Metadata-Version: 2.4
Name: holdout-evals
Version: 0.1.0
Summary: An independent significance referee for LLM & agent evals — is your improvement real, or noise?
Project-URL: Homepage, https://holdout.dev
Project-URL: Source, https://github.com/jordan-baillie/holdout
Author: Jordan Baillie
License: MIT
License-File: LICENSE
Keywords: ab-testing,evals,evaluation,llm,mcnemar,overfitting,permutation-test,significance,statistics
Classifier: Development Status :: 3 - Alpha
Classifier: Intended Audience :: Developers
Classifier: Intended Audience :: Science/Research
Classifier: License :: OSI Approved :: MIT License
Classifier: Programming Language :: Python :: 3
Classifier: Topic :: Scientific/Engineering :: Artificial Intelligence
Requires-Python: >=3.9
Requires-Dist: numpy>=1.21
Provides-Extra: dev
Requires-Dist: pytest>=7; extra == 'dev'
Description-Content-Type: text/markdown

# holdout

**An independent significance referee for LLM & agent evals.** Is your improvement real — or
noise, multiple-comparisons inflation, or a model that quietly memorized your test set?

Most eval "wins" don't survive a paired significance test. `holdout` runs the three checks your
eval dashboard skips, in your code or in CI:

1. **Is it signal?** A *paired* test (exact McNemar for pass/fail, paired permutation for graded
   scores) with a real confidence interval — not a naked delta.
2. **Or did you just try a lot of things?** The bar rises with how many variants you tried. The
   max of 37 noisy attempts is *expected* to look like a win.
3. **What would change the verdict?** Power analysis: how many tasks you'd actually need.

The stats are open source (this repo). The hosted service ([holdout.dev](https://holdout.dev))
adds the parts code can't promise: **independence**, a **write-once holdout you can't re-tune
against**, a contamination scan, and a verifiable badge.

## Install

```bash
pip install holdout-evals      # the import name is still `import holdout`
```

## Quickstart — Python

```python
from holdout import compare

# per-task scores for the SAME tasks, in the same order (0/1 for pass-fail, or floats)
res = compare(baseline_scores, candidate_scores, variants_tried=37)

print(res.report())
print(res.significant)        # False — gate on this
print(res.p_value, res.ci)    # the honest numbers
```

## Quickstart — CLI (drop it in CI)

```bash
python examples/make_example.py     # writes a +4-point "win" that is actually noise

holdout check examples/v2.jsonl --baseline examples/v1.jsonl --variants 37
```

```
  Holdout - significance check                                  [FAIL]
  baseline 73.0%  ->  candidate 77.0%   (n = 200 tasks)
  effect          +4.0 pts        95% CI [-0.5, +8.5]
  test            mcnemar_exact   p = 0.134
  variants tried  37   ->  adjusted p = 1.000   (any-false-win risk 85%)
  paired counts   +15 fixed / -7 broke (net +8)

  VERDICT: WITHIN NOISE - not statistically significant.
  -> Don't ship on this alone; the gain is indistinguishable from sampling noise.
     You'd need ~967 tasks for an effect this size to be detectable.
```

`holdout check` **exits non-zero** when the improvement isn't a significant gain — so it blocks a
"ship the noise" merge. As a GitHub Action:

```yaml
- run: holdout check evals/candidate.jsonl --baseline evals/baseline.jsonl --variants ${{ env.N_VARIANTS }}
```

Input is JSONL of `{ "task_id": ..., "score": ... }` (also accepts `correct`/`pass`/`reward`;
booleans and 0/1 become 0.0/1.0). One file per system, joined on `task_id` — or a single
`--paired` file with `baseline` and `candidate` columns.

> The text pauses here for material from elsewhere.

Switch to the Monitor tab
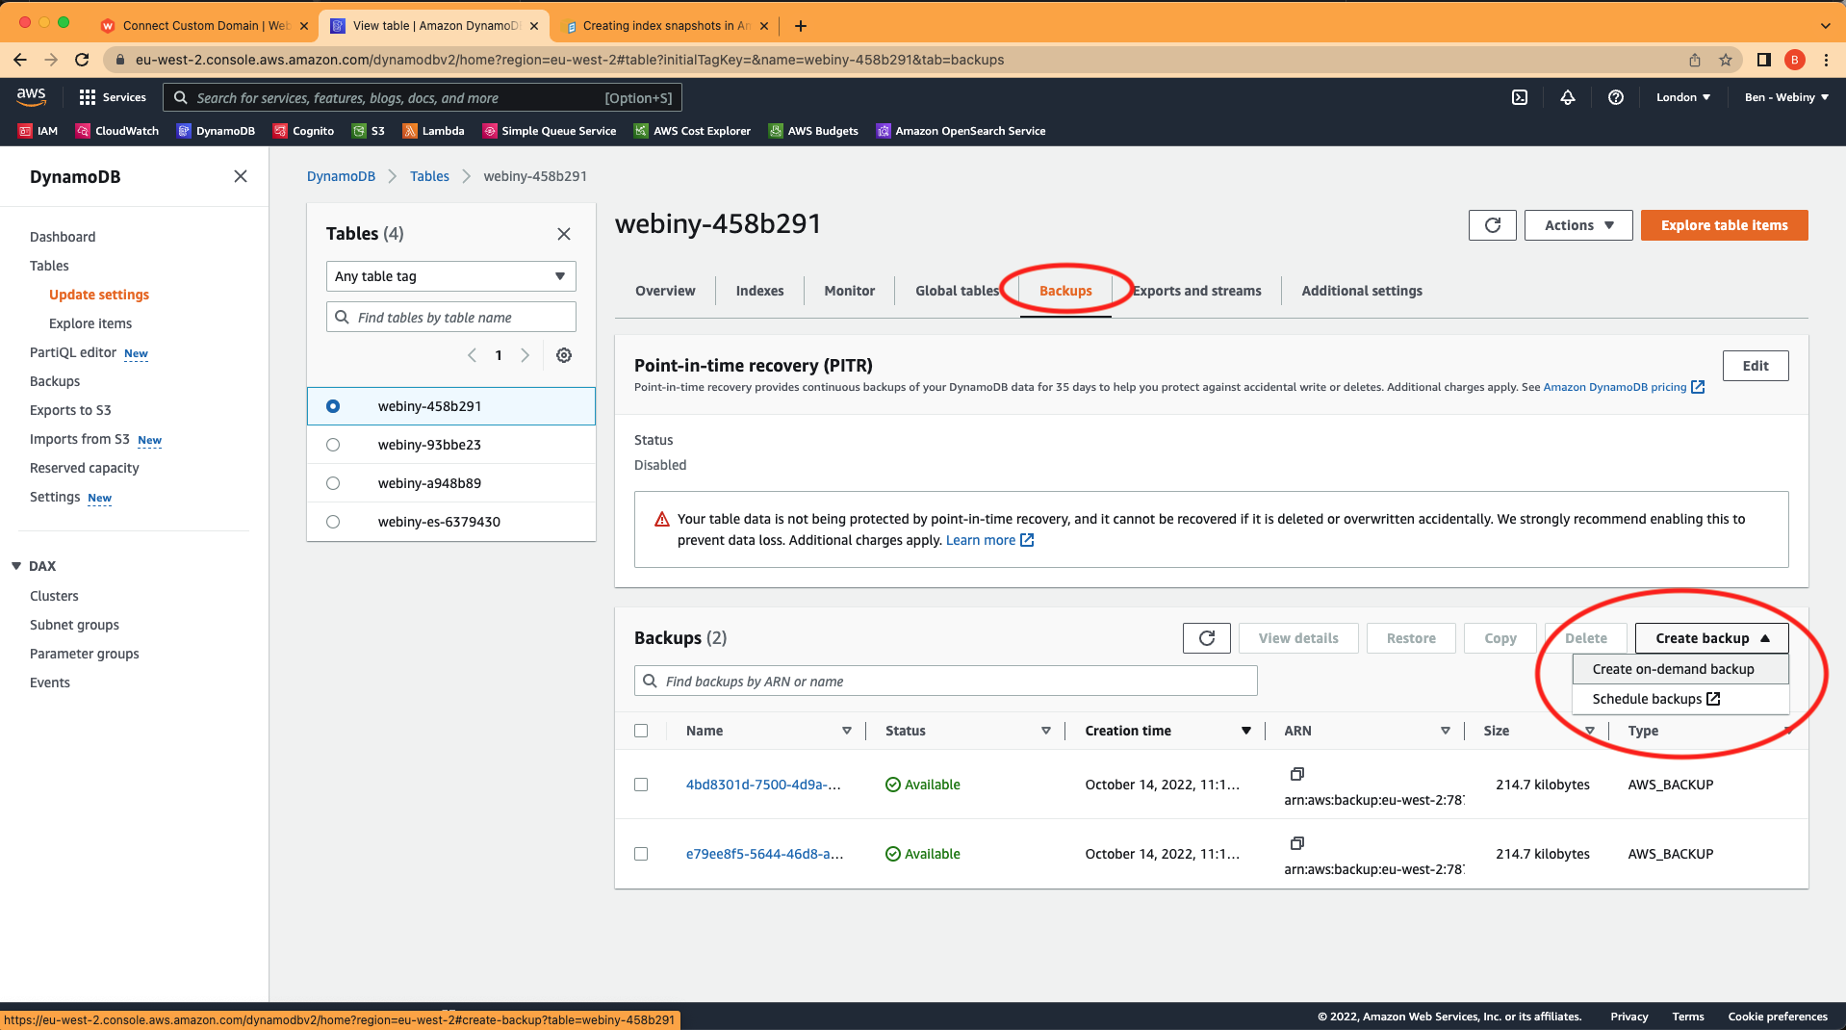[848, 291]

## How many tasks do I need?

```bash
holdout power --baseline-acc 0.75 --effect 0.03 --variants 37
```

## Why not just compute it yourself?

You can — that's why the math is free. The point of the [hosted service](https://holdout.dev) is
the four things a local script can't credibly promise: an **independent** verdict (we didn't build
the agent), a **write-once holdout** scored exactly once per config (no quiet re-tuning), a
**variants bar that spans your whole team's submissions**, and a **verifiable badge**.

## Reading

The methodology follows the published literature on eval rigor — paired tests (Dietterich 1998),
multiple-comparisons control (Benjamini–Hochberg 1995), benchmark contamination (Zhang et al.
2024, *GSM1k*), and power for evals (Miller 2024, *Adding Error Bars to Evals*).

MIT licensed. Contributions and corrections welcome — that's the whole point.